A good storyteller is a wealthy treasure holder of words, a magician evoking a symphony of emotions in his audiences, generating empathy for a cause or character, creating an emotionally invested follower base that acts in support of the cause.

The effective use of words in a story can inspire an audience by honestly revealing the characters’ helplessness. Authentic well-told stories move people emotionally to create genuine emotional investment.
The highest form of result for a compelling story is measured by the action taken by the person influenced, not just his emotional investment.
The video below best illustrates powerful words, elegantly highlighting the contrast in the situation – how you can see and how the blind man can’t. Furthermore, people are shown to operate from a base of empathy, enabling them to see things in a new light, thereby changing their behaviour.
The Power of Words: A Girl Changed a BLIND Person’s Day!
The end!
Storytelling is a powerful branding tool that can compellingly fuse music, technology-based visual effects, performances, and emotions around a story, enabling more people to be emotionally invested in the project/brand. Further, it allows organizations to convey emotions behind their vision, legacy, and actions, drawing a follower base that resonates with their cause, values, mission, and solutions offered through the project.
Once you get attuned to infusing storytelling with your work/life areas, you will start experiencing its powerful effects to influence your bosses over an idea, affect a positive change with colleagues over differing perspectives, inspire a child who has lost in a competition, to invoke hope amongst a losing team or disheartened soul.
Stories of failure should be the most admired ones – for the wisdom they hold, the future mistakes they avoid, and the losses they halt. The marines selected in the US Navy are those who shave stories to tell about their heart-breaking failures and to bounce back from them. It reveals – what his character is made of.
Storytelling is essentially an art and hence, the variety in narration styles. It is no coincidence that the usual structure followed for stories has three parts at its basic level – a beginning, middle, and end.
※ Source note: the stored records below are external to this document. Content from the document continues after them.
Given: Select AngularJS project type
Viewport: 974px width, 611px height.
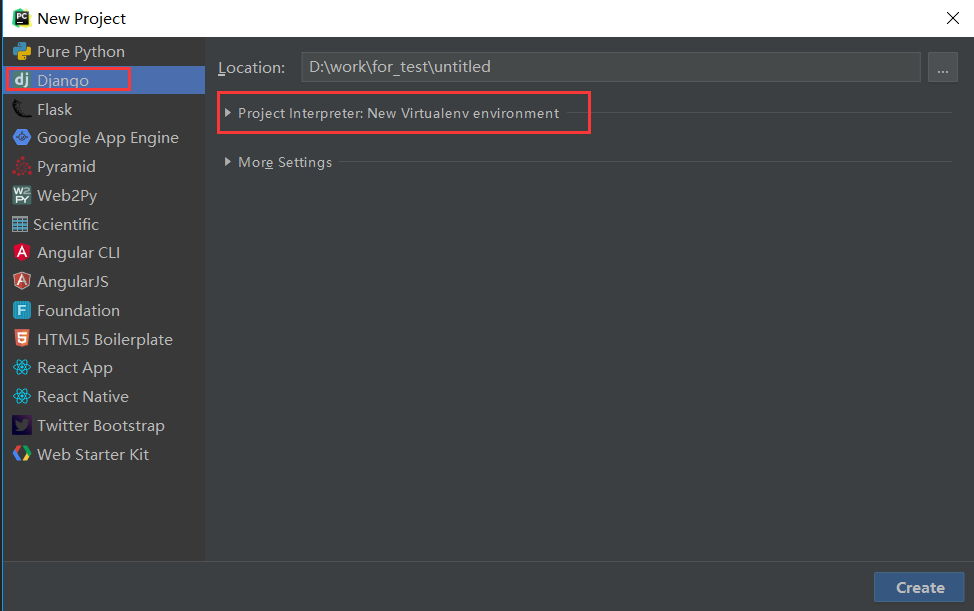Looking at the screenshot, I should coord(72,282).
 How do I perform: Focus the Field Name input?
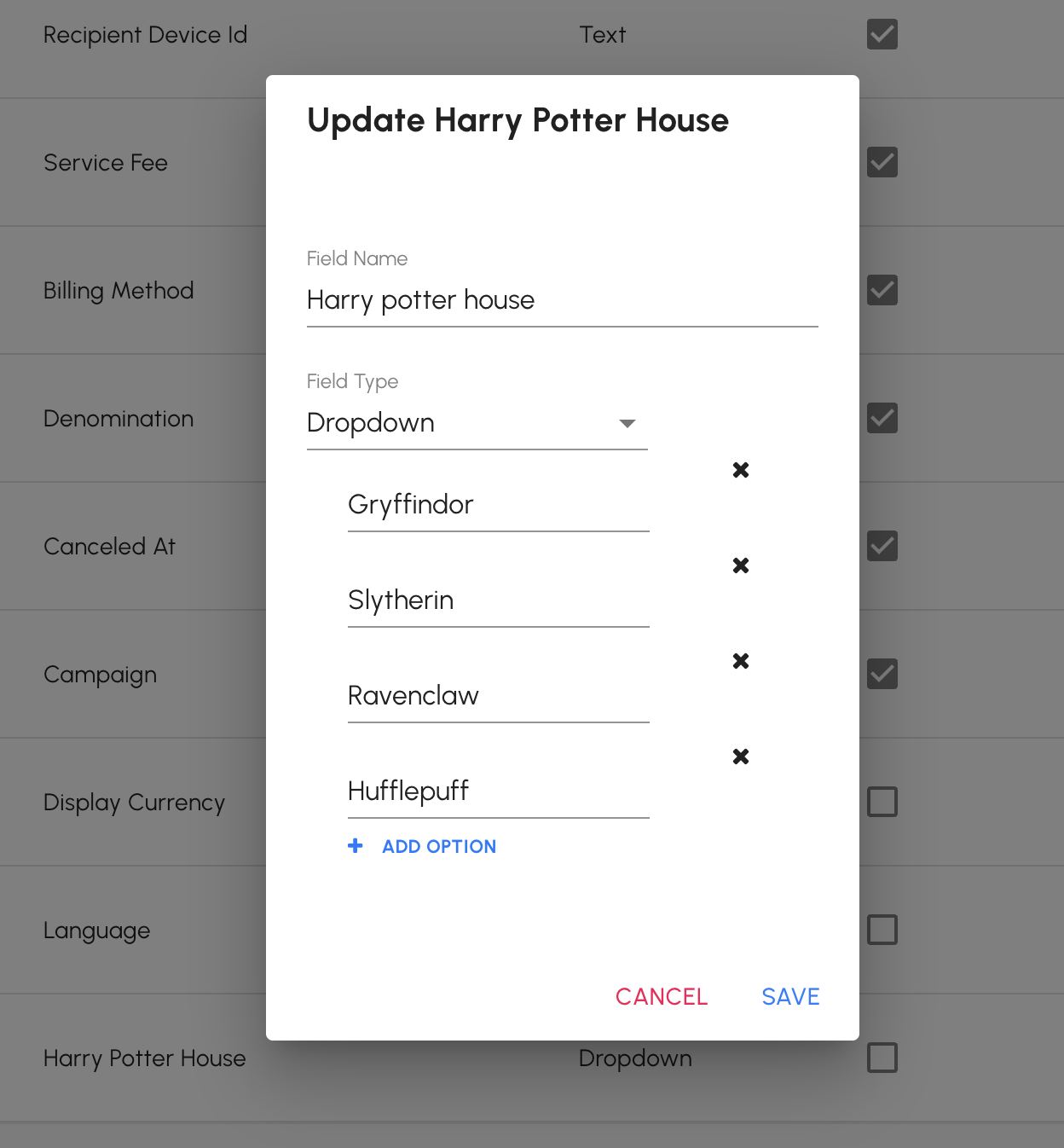pyautogui.click(x=563, y=300)
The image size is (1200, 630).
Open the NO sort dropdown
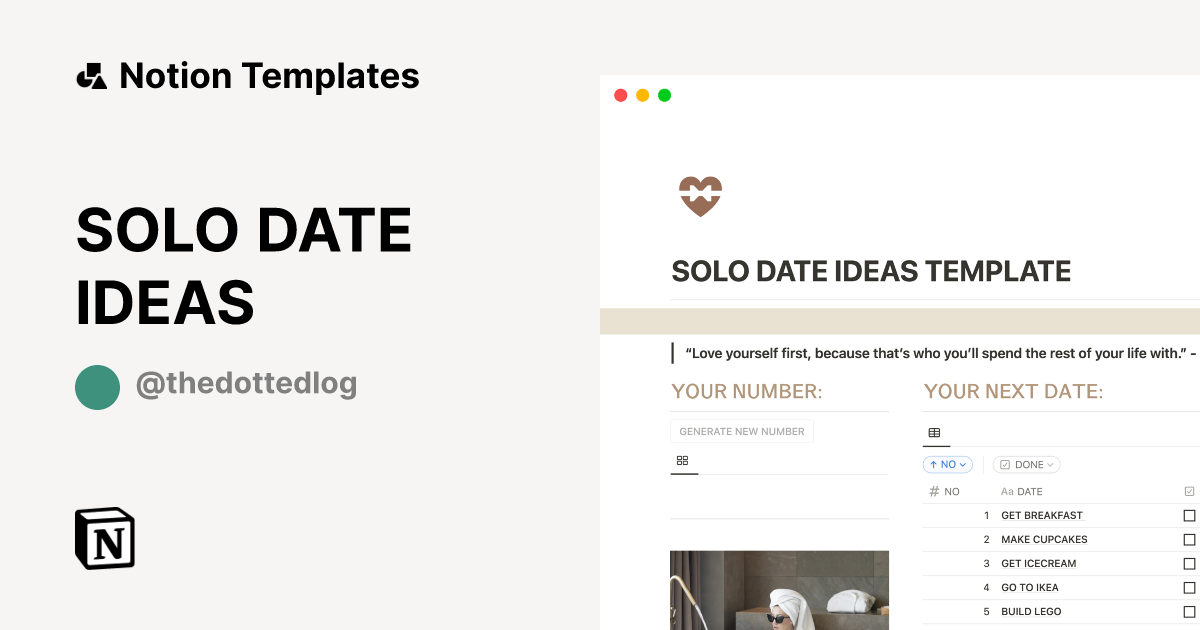(x=947, y=464)
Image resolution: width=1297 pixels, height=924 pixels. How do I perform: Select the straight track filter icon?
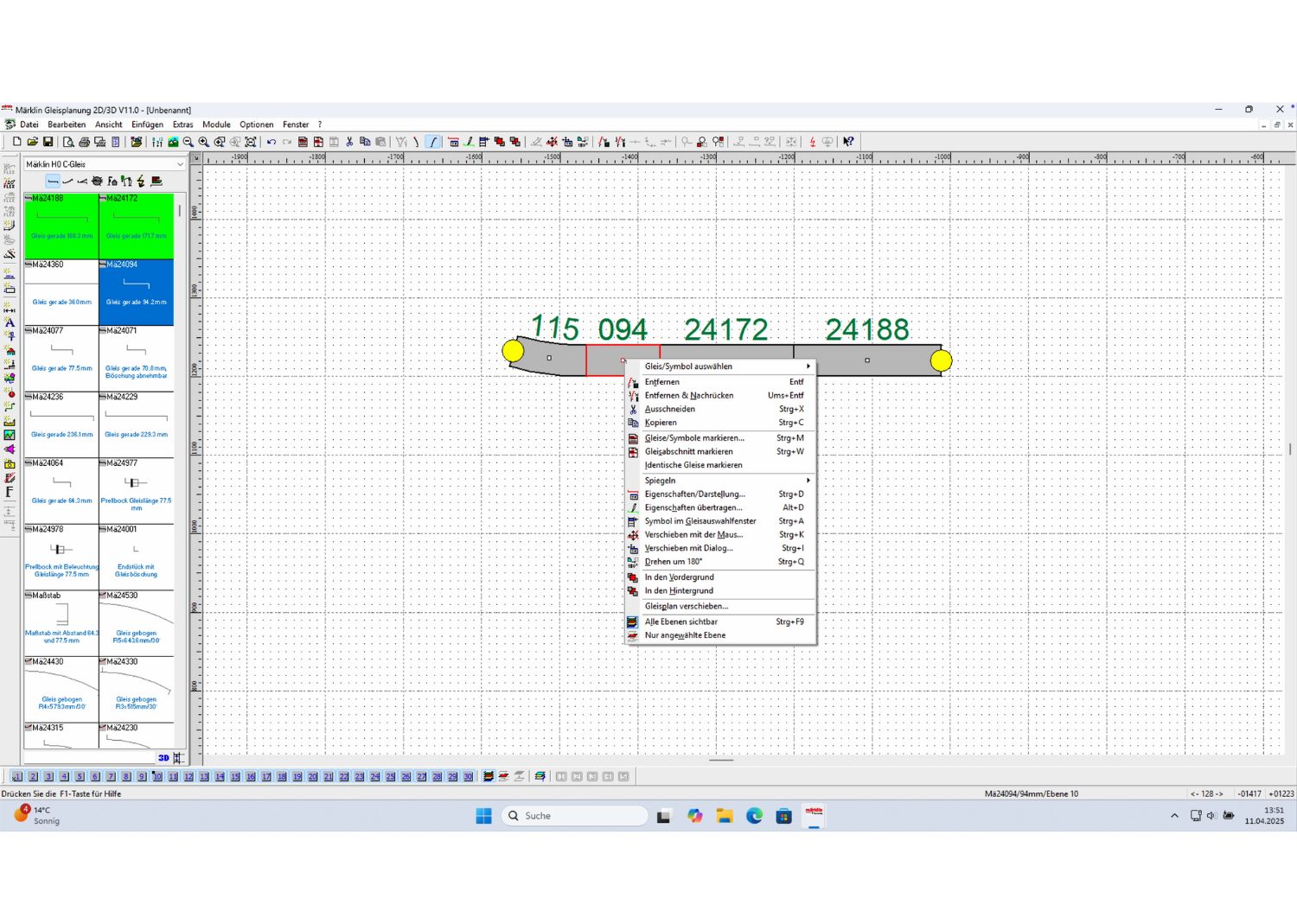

The business insider article explores the style of Steve Jobs, which incidentally also has three parts – Setup, confrontation, and resolution. We are suggesting a pattern here, not a definitive way of storytelling.
Every individual has a story to tell, drawn from experiences. A shared experience is valuable – for organizations, teams, and individuals. It allows to create an understanding of an issue, the struggle to find the solution, and in the end, the impact it makes on peoples’ lives. What’s your Story?